From the listing, collect all lines containing the word "luận".

:: Provided material ::

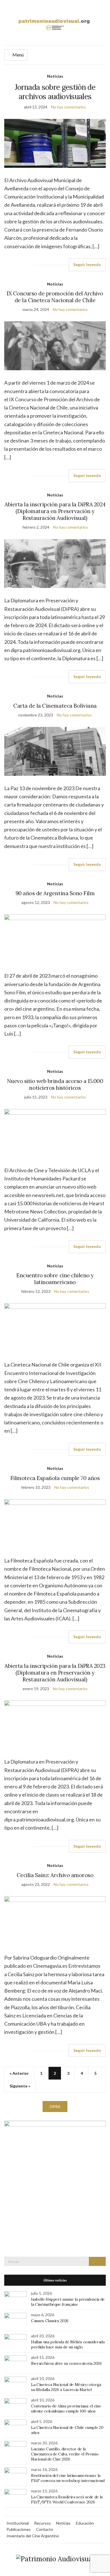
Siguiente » (20, 2086)
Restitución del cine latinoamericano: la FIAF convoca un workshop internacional (68, 2478)
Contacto (44, 2529)
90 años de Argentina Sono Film (55, 893)
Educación (85, 2523)
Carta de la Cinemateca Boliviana (55, 705)
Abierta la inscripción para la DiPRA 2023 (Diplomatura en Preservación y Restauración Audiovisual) (55, 1672)
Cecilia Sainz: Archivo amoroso (55, 1875)
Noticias (55, 76)
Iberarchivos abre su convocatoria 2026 (66, 2363)
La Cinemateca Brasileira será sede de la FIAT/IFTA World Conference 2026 (67, 2499)
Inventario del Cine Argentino (32, 2535)
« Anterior (19, 2073)
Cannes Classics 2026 (50, 2320)
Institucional (17, 2523)
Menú (18, 54)
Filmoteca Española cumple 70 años (55, 1478)
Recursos (42, 2523)
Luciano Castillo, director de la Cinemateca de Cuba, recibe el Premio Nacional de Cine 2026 (64, 2454)
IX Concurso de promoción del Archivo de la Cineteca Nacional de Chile (55, 297)
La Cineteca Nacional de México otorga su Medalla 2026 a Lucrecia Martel (66, 2387)
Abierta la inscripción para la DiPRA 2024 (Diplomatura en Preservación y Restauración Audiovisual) (55, 511)
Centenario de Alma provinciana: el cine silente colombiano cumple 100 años (66, 2408)
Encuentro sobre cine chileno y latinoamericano (55, 1278)
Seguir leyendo (87, 264)
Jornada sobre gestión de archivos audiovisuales (55, 91)
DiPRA (55, 2106)
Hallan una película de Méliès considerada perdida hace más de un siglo (68, 2344)
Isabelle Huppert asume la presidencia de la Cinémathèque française (68, 2302)
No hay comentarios (68, 106)
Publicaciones (18, 2529)
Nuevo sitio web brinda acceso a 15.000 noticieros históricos (55, 1084)
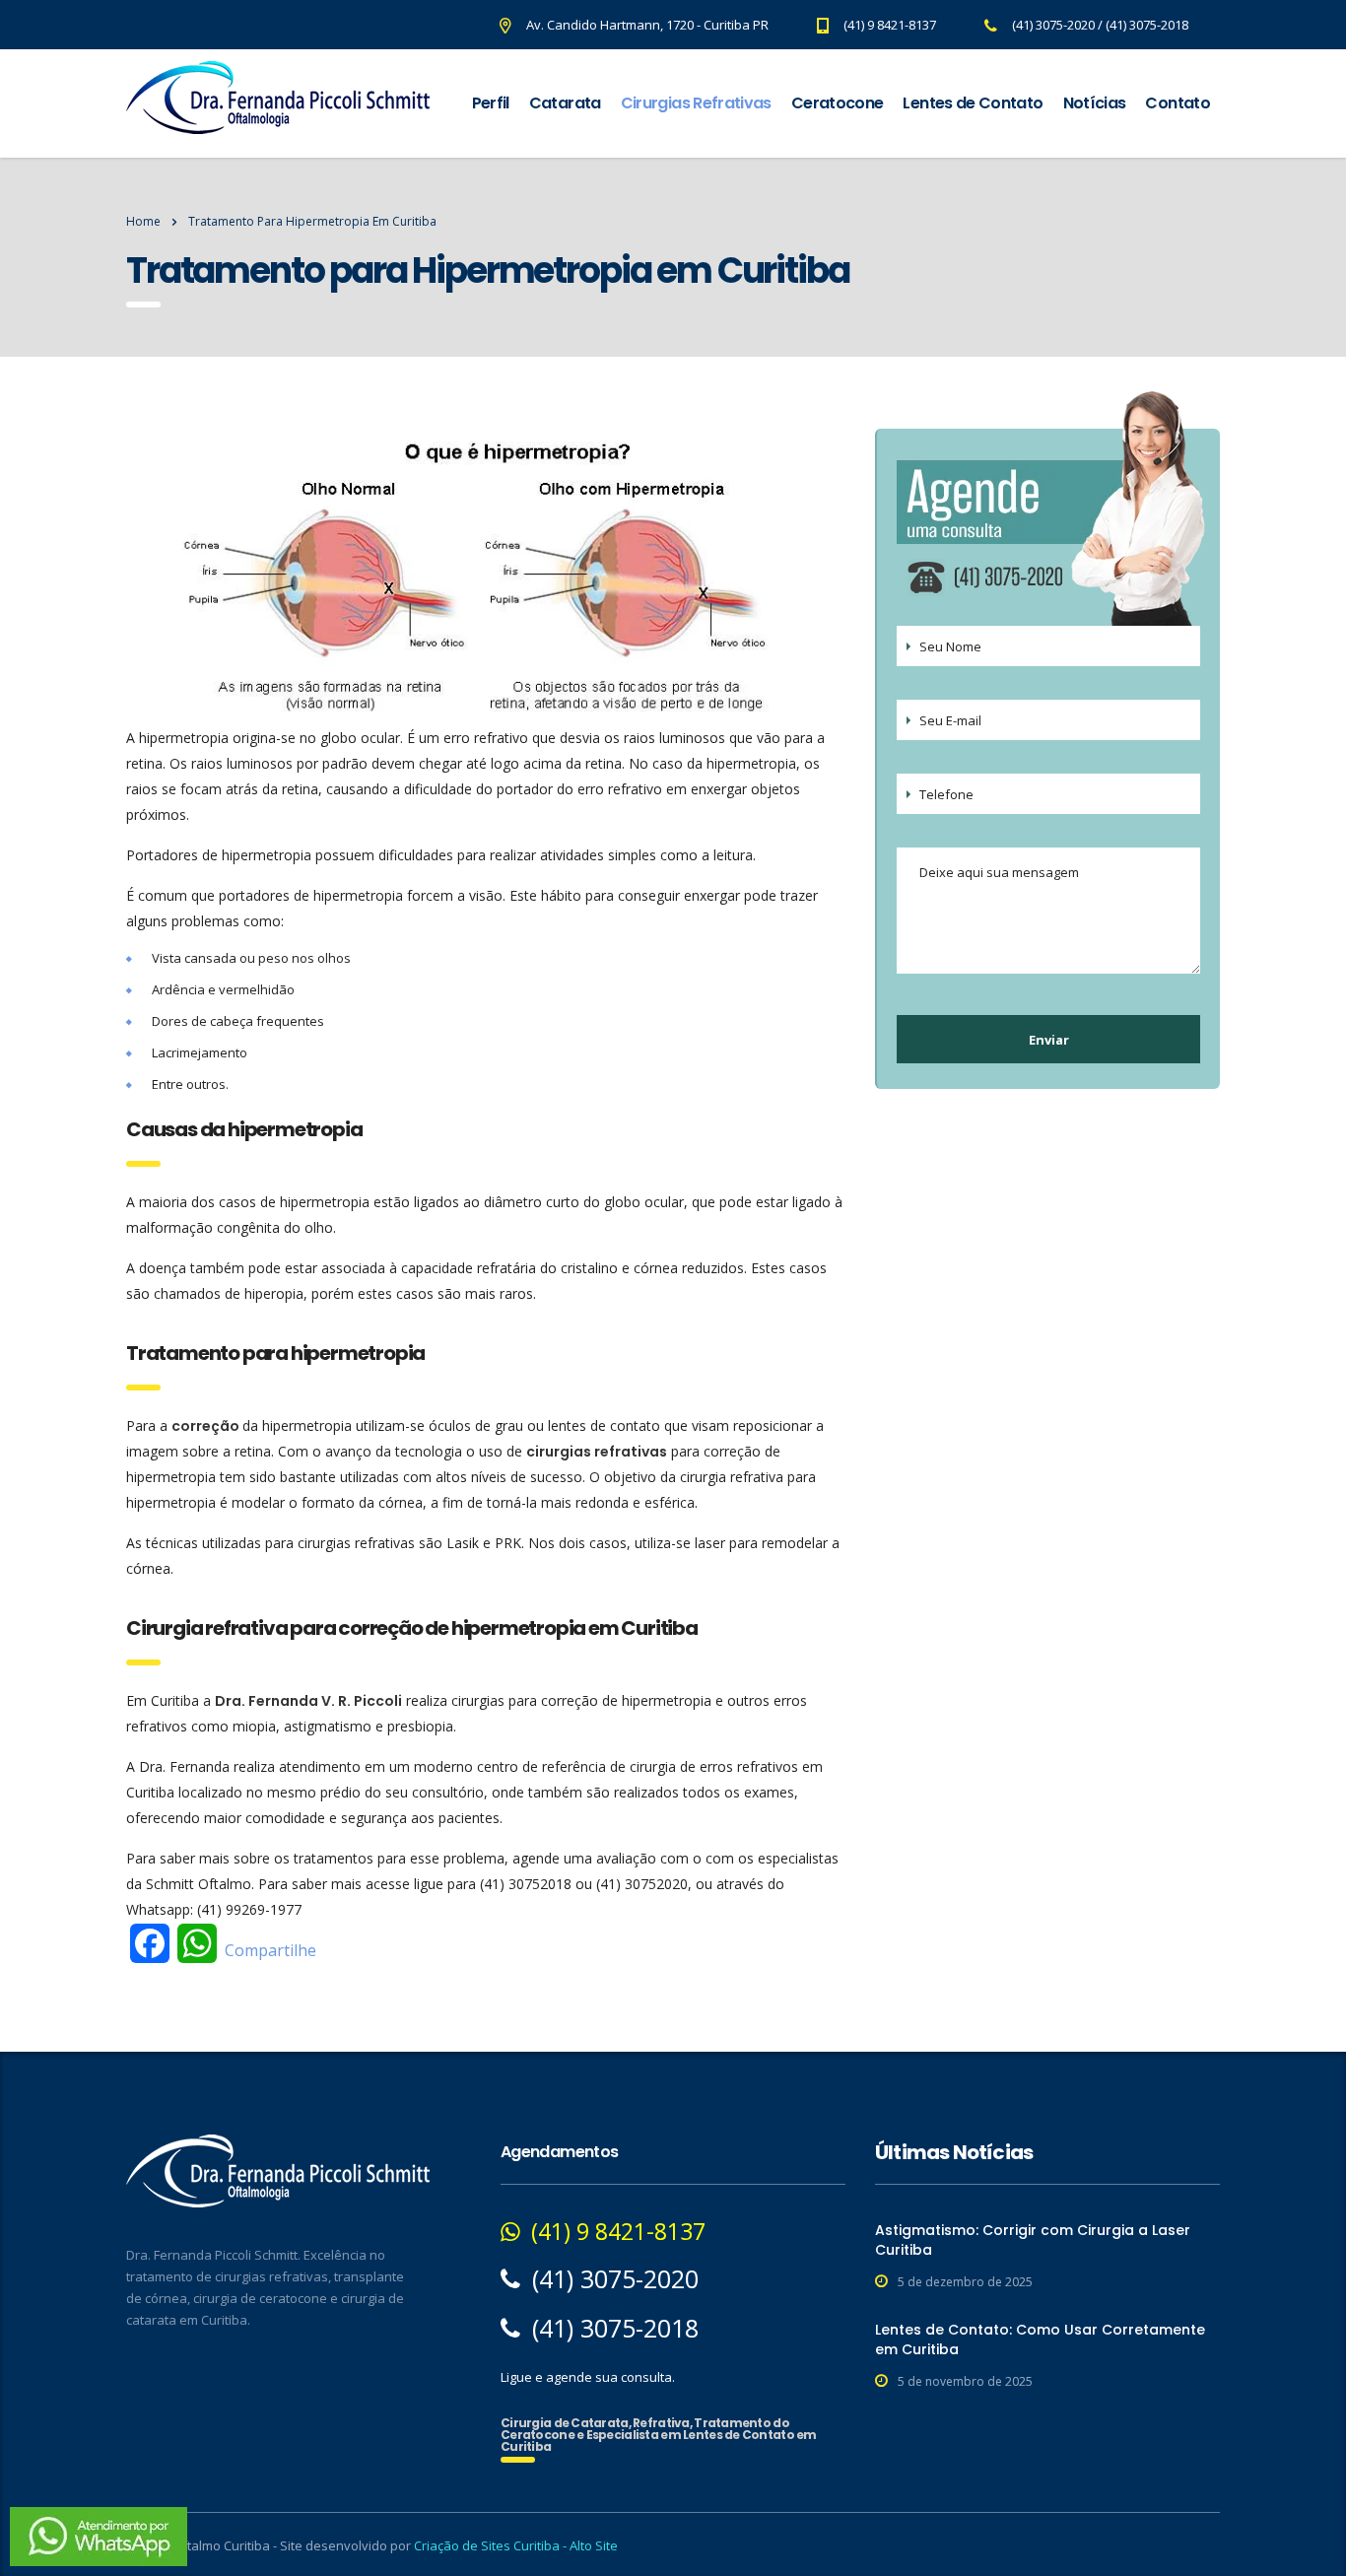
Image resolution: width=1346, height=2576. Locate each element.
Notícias (1094, 103)
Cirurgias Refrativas (696, 103)
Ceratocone (837, 103)
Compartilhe (270, 1950)
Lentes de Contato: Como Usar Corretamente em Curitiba (1040, 2339)
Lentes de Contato (973, 103)
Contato (1177, 103)
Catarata (565, 103)
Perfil (490, 103)
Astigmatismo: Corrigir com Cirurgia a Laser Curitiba (1032, 2240)
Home (143, 221)
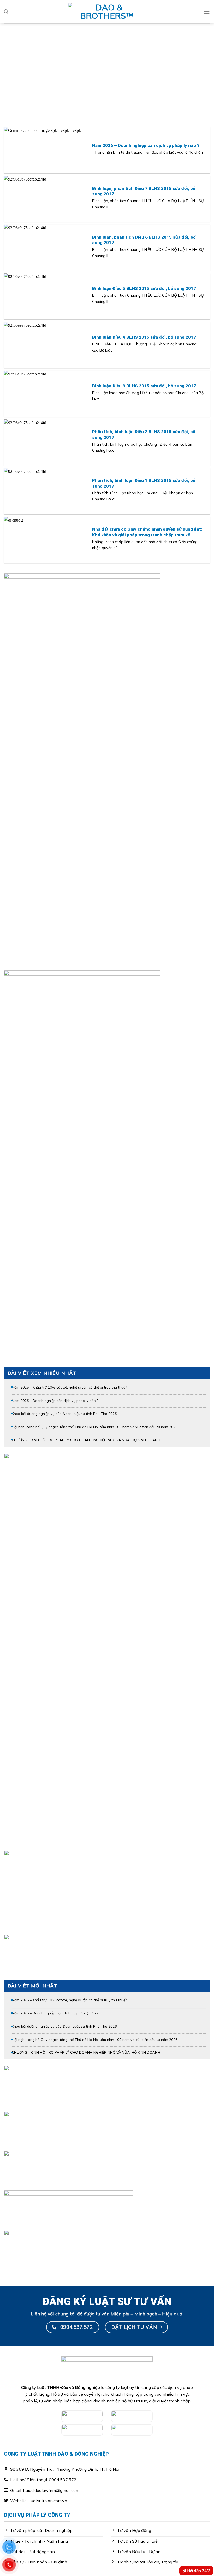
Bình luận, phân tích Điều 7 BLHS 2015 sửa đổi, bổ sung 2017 (143, 191)
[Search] (6, 12)
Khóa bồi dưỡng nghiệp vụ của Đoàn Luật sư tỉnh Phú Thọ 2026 (64, 1413)
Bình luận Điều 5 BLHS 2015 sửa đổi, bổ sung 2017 (144, 288)
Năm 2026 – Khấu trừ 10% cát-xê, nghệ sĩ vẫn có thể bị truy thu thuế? (69, 1387)
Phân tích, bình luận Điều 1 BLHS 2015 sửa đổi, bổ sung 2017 (143, 483)
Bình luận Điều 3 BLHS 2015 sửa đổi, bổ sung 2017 (144, 385)
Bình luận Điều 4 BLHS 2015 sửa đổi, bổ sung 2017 (144, 337)
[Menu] (207, 11)
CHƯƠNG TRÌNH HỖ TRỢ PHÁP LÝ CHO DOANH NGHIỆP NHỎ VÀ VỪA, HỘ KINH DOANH (86, 1440)
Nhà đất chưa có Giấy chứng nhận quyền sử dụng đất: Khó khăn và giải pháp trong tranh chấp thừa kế (147, 532)
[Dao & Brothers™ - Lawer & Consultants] (107, 11)
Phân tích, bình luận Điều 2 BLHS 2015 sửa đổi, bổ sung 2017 (143, 434)
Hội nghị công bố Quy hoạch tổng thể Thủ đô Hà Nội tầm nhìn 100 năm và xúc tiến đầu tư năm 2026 (94, 1427)
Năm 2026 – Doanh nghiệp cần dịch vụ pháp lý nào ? (145, 145)
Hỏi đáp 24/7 (198, 2570)
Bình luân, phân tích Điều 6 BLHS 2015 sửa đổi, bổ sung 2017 (143, 239)
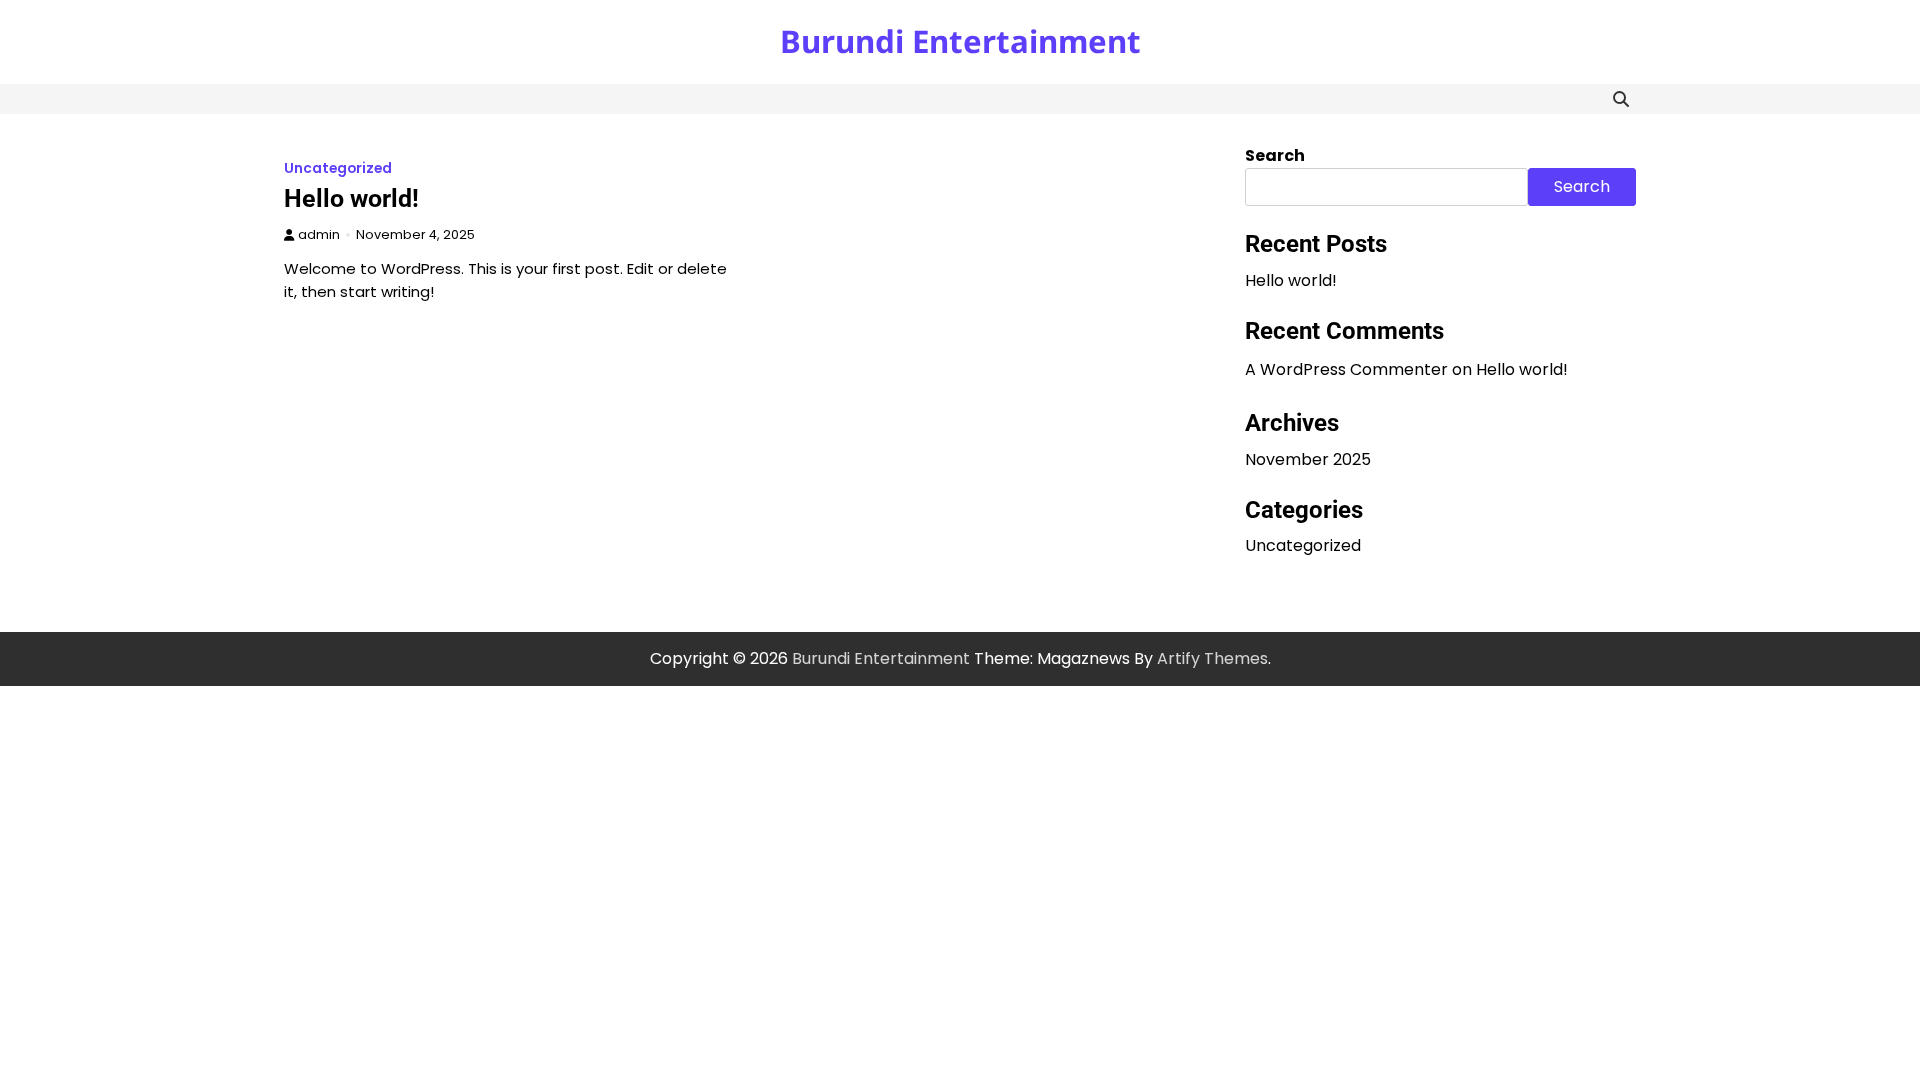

:::

__Result of the exercise__:
Bình luận, phân tích Điều 7 BLHS 2015 sửa đổi, bổ sung 2017 (143, 191)
Bình luận Điều 5 BLHS 2015 sửa đổi, bổ sung 2017 (144, 288)
Phân tích, bình luận Điều 1 BLHS 2015 sửa đổi, bổ sung 2017 (143, 483)
Bình luận Điều 3 BLHS 2015 sửa đổi, bổ sung 2017 (144, 385)
Bình luận Điều 4 BLHS 2015 sửa đổi, bổ sung 2017 (144, 337)
Phân tích, bình luận Điều 2 BLHS 2015 sửa đổi, bổ sung 2017 (143, 434)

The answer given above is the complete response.